The Netherlanders managed to maintain their favourable position at the Japanese court by joining in with the annual Procession of Loyalty, which forced daimyo to pay hommage to the shogun in Edo (modern day Tokyo). Here the entire Netherlandic community of Dejima would travel to Edo and present such exotic gifts as elephants, camels and so forth. The procession drew attention of curious spectators who were very interested to see these pale, red and fair haired 'savages'. When national curiousity about these 'people from Dejima' spread, a thing called a "Nagasaki-e" was created. The Nagasaki-e were Japanese woodblock prints of the Netherlanders, their ships and produces and were intended for the common market, of people who would never have a chance of seeing these strange visitors themselves.

§ **WRITTEN REQUEST 1**:
According to the Dejima passage, what were the Nagasaki-e?
§ **WRITTEN REQUEST 2**:
Extract the part of the Dejima passage from "The Netherlanders managed" up to and including "strange visitors themselves.".
§ **WRITTEN REQUEST 3**:
Write what comes next in the passage on the Netherlanders at Dejima, picking up after its final sentence.

§ **DATA SHOWN**:
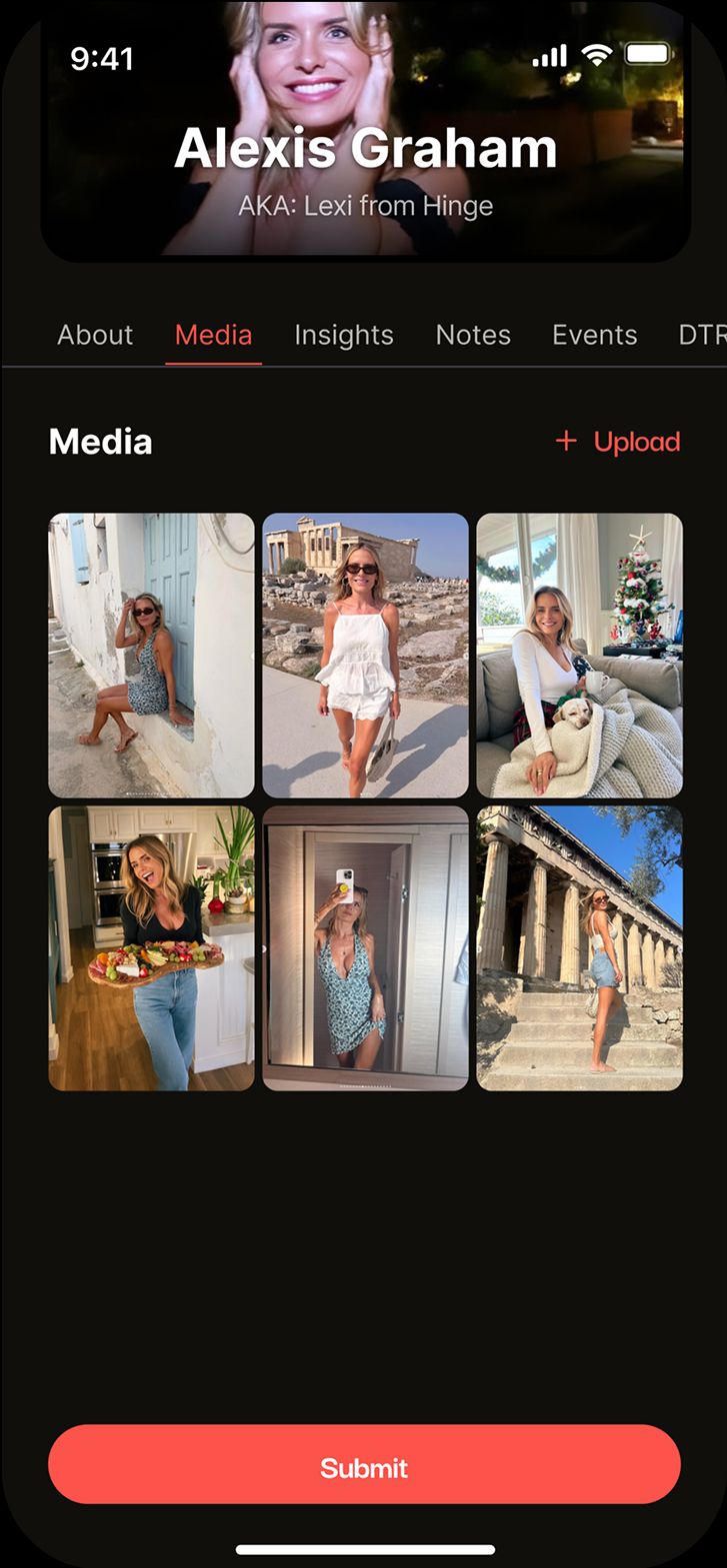Screen dimensions: 727x1568
Task: Select the Media tab
Action: (213, 335)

§ **TASK RESPONSE 1**:
They were Japanese woodblock prints of the Netherlanders, their ships and produces, made for the common market.

§ **TASK RESPONSE 2**:
The Netherlanders managed to maintain their favourable position at the Japanese court by joining in with the annual Procession of Loyalty, which forced daimyo to pay hommage to the shogun in Edo (modern day Tokyo). Here the entire Netherlandic community of Dejima would travel to Edo and present such exotic gifts as elephants, camels and so forth. The procession drew attention of curious spectators who were very interested to see these pale, red and fair haired 'savages'. When national curiousity about these 'people from Dejima' spread, a thing called a "Nagasaki-e" was created. The Nagasaki-e were Japanese woodblock prints of the Netherlanders, their ships and produces and were intended for the common market, of people who would never have a chance of seeing these strange visitors themselves.

§ **TASK RESPONSE 3**:
In 1853 a black-hulled steam frigate appeared off the shores of Edo. The steam frigate turned out to be American, commanded by commodore Matthew Perry who, by command of the US government, sought to open up trade relations with the isolationist Japanese government. When Perry was met by members of the Tokugawa Shogunate, he was instructed to set sail to Nagasaki and forewarned that there could be little hope of opening trade with America, as the Japanese still preferred its isolation in trade and diplomacy. Perry however, refused to leave and demanded to present a letter by president Millard Fillmore, which authorised him to use force in the proceedings if the Japanese proved to not be forthcoming.
 
Japan had been living reclusely apart from modern technology, and the Japanese military forces could not resist Perry's modern weaponry; the "black ships" would then become, in Japan, a symbol of threatening Western technology and colonialism.

The Japanese government, so as to avoid naval bombardment, had to accept Perry's coming ashore. Perry proceeded ashore at Kurihama on july 14th, presented the letter to delegates present and left for the China coast, promising to return for a reply.

Perry returned in, Februari 1854 with twice as many ships, finding that the delegates had prepared a treaty embodying virtually all the demands in Fillmore's letter. Perry signed the document on March 31, 1854 and departed.

Donker Curtius became the last Dutch director of Dejima. In 1855, one year after the Americans, he was able to reach a new trade agreement with the Japanese shogun government. Thus the Dutch influence could be kept, but the once so profitable monopoly of trade with Japan had ended in 1855 with the Treaty of Kanagawa.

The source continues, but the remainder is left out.